Çok dikkatli olmalısın.

Çatışma ile uğraşırken, bu savaşın kazanılmaya değer olup olmadığını değerlendirmeniz gerekir. Bazı durumlarda, diğer kişiyle karlı bir ilişki sürdürmek için tartışmayı kabul etmek daha etkili olabilir. İstediğini elde etmenin tek yolu bu olabilir.

Bazen çatışmalarla baş etmek satranç oynamak gibi bir şey olabilir. Sık sık, genel maçı kazanmak için kendinizi daha iyi bir pozisyona sokmak için bir piyonu feda etmeniz gereken durumlar vardır.

Amacınıza uzun vadede yardımcı oluyorsa, daha küçük argümanı kazanmalarına izin verin. Sadece zamandan tasarruf etmekle kalmayacak, hedeflerinize ulaşmak için hala iyi bir konumda olacaksınız.

Hepsini Birlikte Bağlama

Sık sık öfkeli müşterilerle olan anlaşmazlığı çözmek zorunda kaldığım bir pozisyondaydım. Oldukça sık oynanan belirli bir senaryo vardı.

Müşteri aradığı hizmetten memnun olmadıkları için aradılar ve iptal etmek istediler. Müşterinin bağırdığı ve özellikle saldırgan olduğu birçok durum vardı. Bu gibi durumlarda, savunma ve öfkeli olmak kolaydır.

Bunun yerine, 1. ipucunu uygulamak zorunda kaldım. Öfkemi körükledim ve ağzımı kapattım. Tartışmak yerine, hava almalarına izin verdim. Bazen sürekli uzayıp giderlerdi.

Sonunda öfkelenmeyi bitirdiklerinde anlamadığım bir şeyi açıklığa kavuşturduğuma emin oldum. Sorunun tam olarak ne olduğunu bildiğimden emin oldum. Bu, müşterinin bakış açısının önemli ve değerli olduğunu düşünmesine neden oldu.

Müşteri konuşurken, hem müşteri hem de şirket için işe yarayan bir çözüm bulmanın yollarını arıyordum. Bu, her müşteri için her zaman mümkün olmadı, ancak birçok kişi ile çalıştı.

Bu çağrıların birçoğunda, hatalı olduğumuz alanların bulunduğunu kabul ederek kendimi buldum ve sorunu çözmek için elimden geleni yaptım.
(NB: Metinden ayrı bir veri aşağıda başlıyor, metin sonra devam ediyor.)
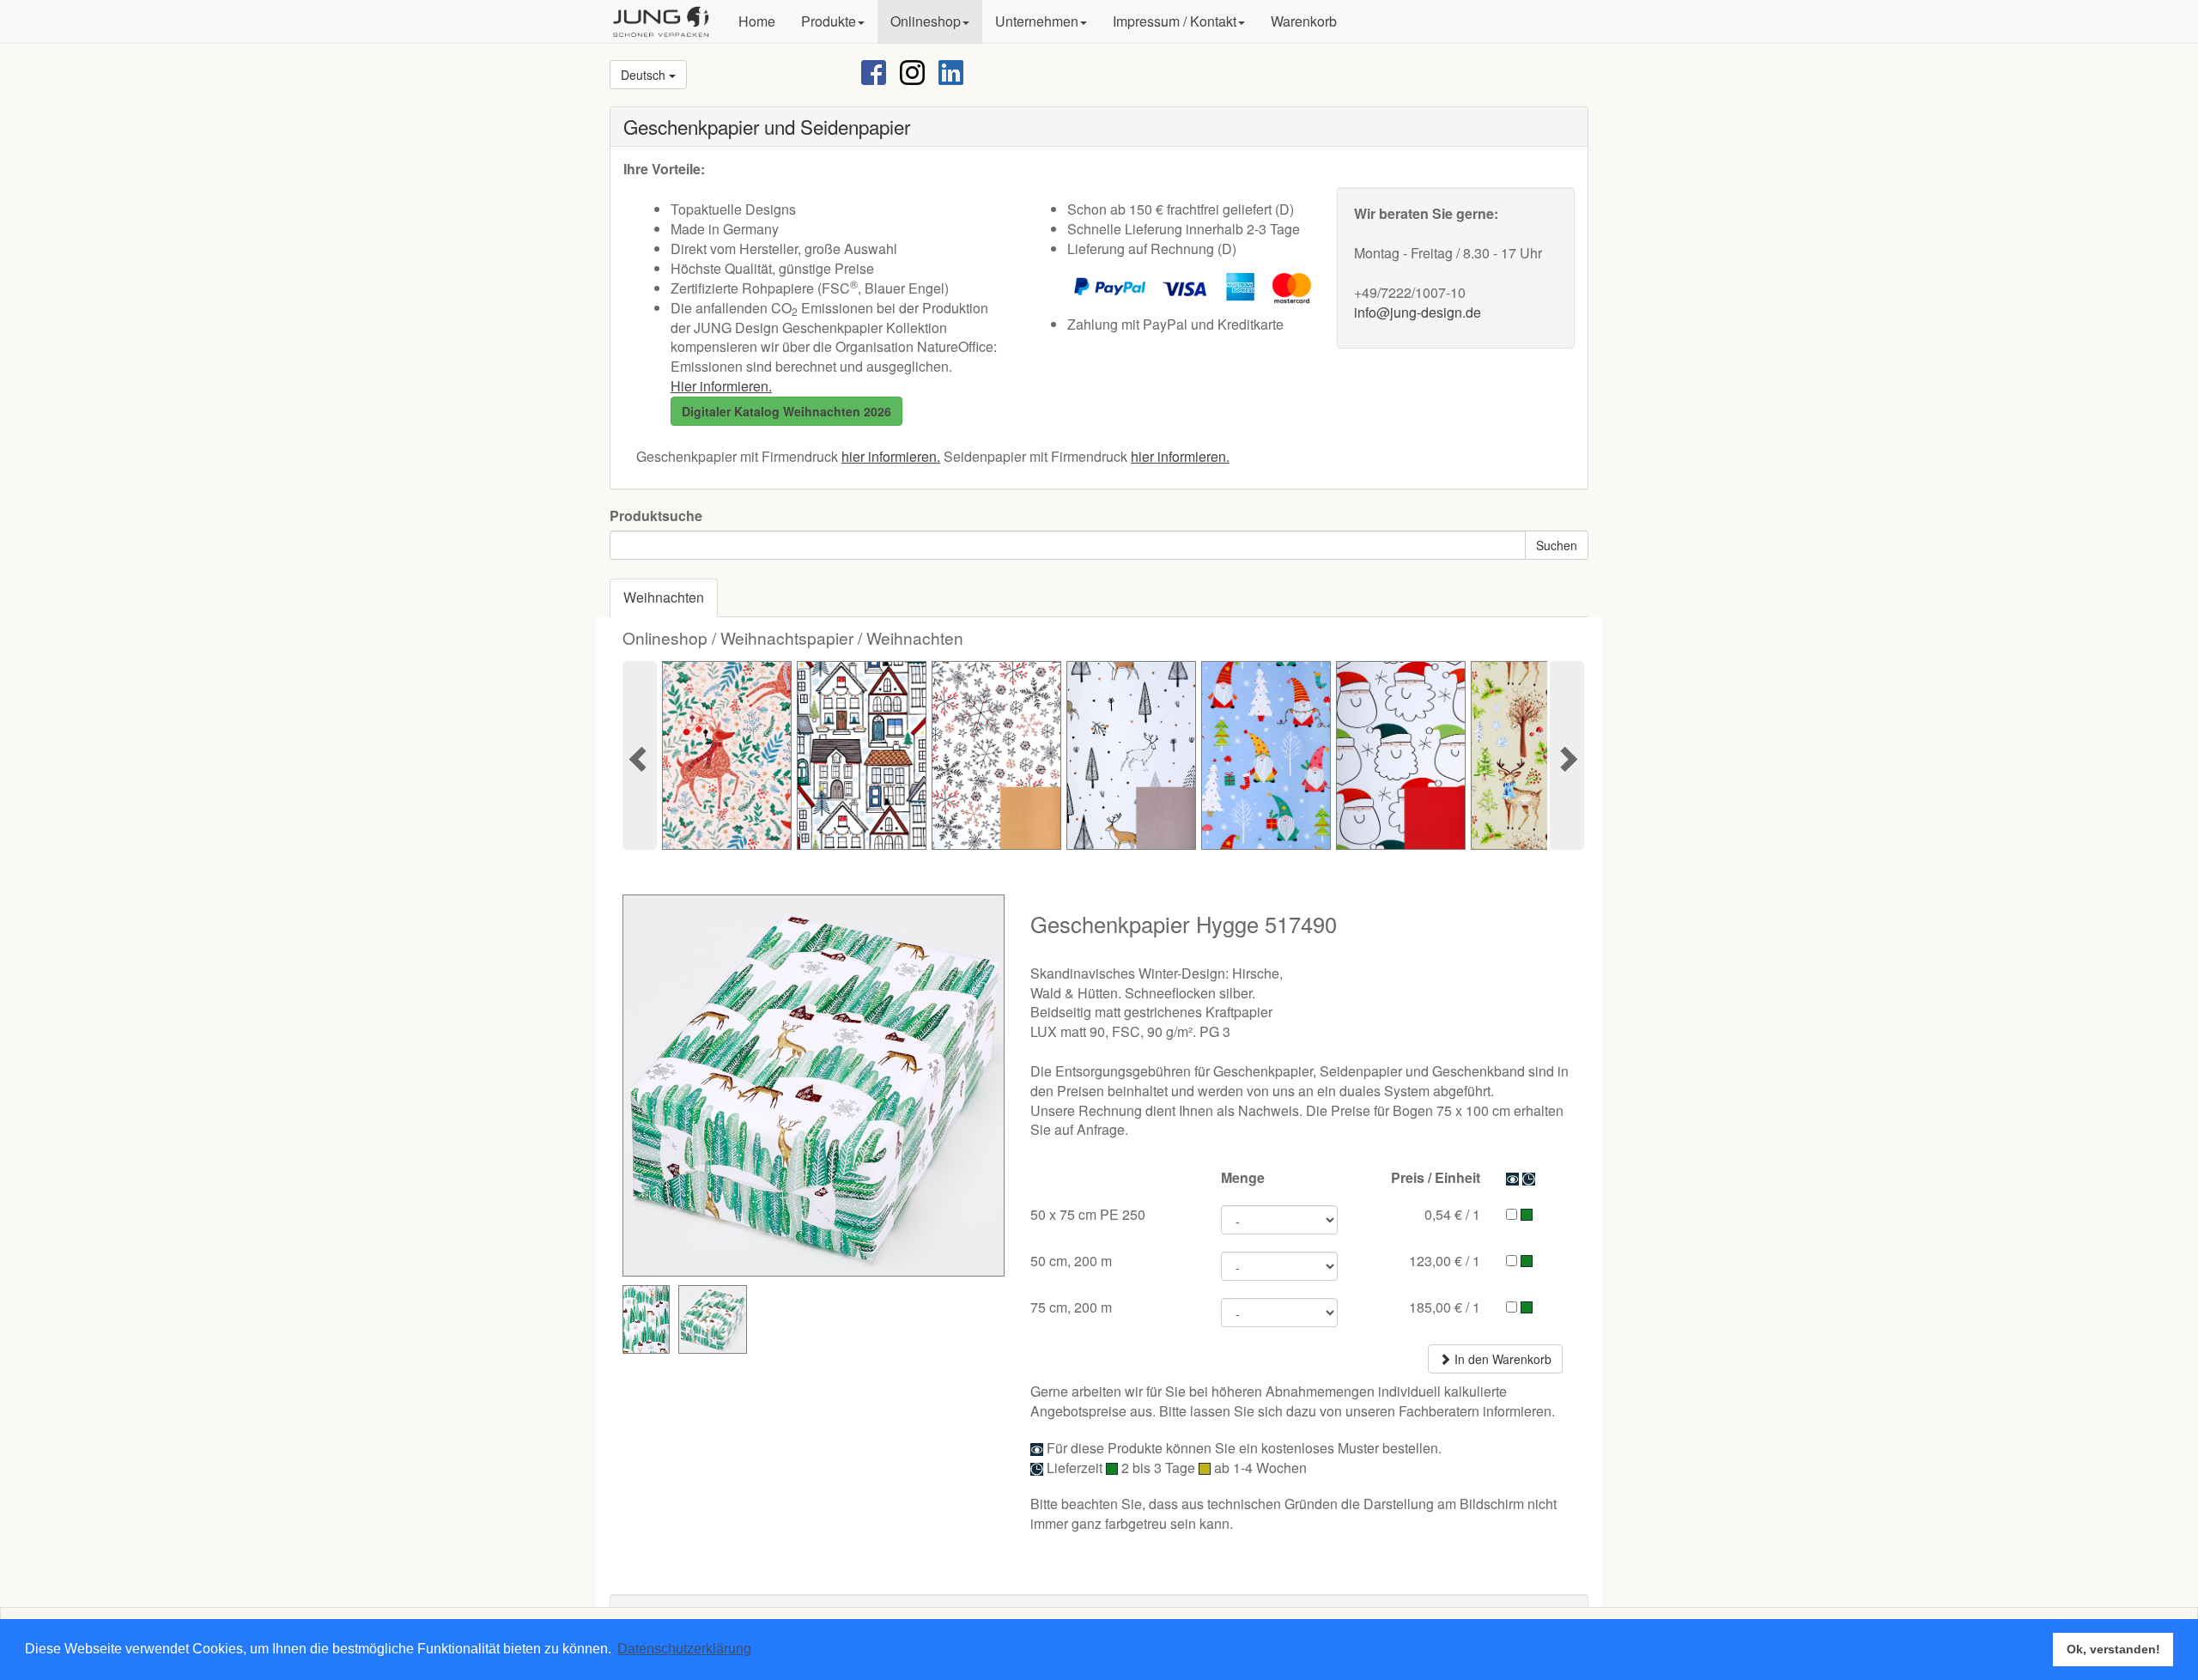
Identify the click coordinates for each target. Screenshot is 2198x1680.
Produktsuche (656, 515)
Müşteriye hatalı olduklarını göstermek yerine, korumalarını düşürmelerini ve söylediklerimi dinlemelerini sağladım.

Pek çok durumda, onları hizmete almalarını sağlayabildim ve bazı durumlarda bile yükseltildiler. Kazanmak yerine çözümlere odaklanmak için zaman ayırmanın harika sonuçlar doğurabileceğini gösteriyor. Çatışmayı çözmede harika olmak istiyorsanız, çatışmayı işbirliğine dönüştürün.